TASK ITEM:
The required output is the exact sequence of lines from the line holding "Where should I click to: Click the Save" to the end of the records, inclusive.

Saved entries:
═══
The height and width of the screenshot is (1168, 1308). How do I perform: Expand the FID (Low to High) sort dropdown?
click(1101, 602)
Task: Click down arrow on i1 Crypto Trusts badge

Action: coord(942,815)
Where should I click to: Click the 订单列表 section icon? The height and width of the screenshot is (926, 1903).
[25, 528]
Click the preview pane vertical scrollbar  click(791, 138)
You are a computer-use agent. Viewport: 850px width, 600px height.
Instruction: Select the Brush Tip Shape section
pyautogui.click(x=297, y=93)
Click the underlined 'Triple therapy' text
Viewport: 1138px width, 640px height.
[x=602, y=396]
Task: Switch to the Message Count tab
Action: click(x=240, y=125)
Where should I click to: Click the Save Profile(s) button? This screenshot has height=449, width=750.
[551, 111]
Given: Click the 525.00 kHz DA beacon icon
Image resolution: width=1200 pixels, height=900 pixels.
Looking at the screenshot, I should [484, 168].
═══
RESPONSE BOX:
Where should I click to: Click the Save Profile(s) button? This screenshot has height=449, width=750.
[551, 111]
Given: Click the 525.00 kHz DA beacon icon
Image resolution: width=1200 pixels, height=900 pixels.
Looking at the screenshot, I should [484, 168].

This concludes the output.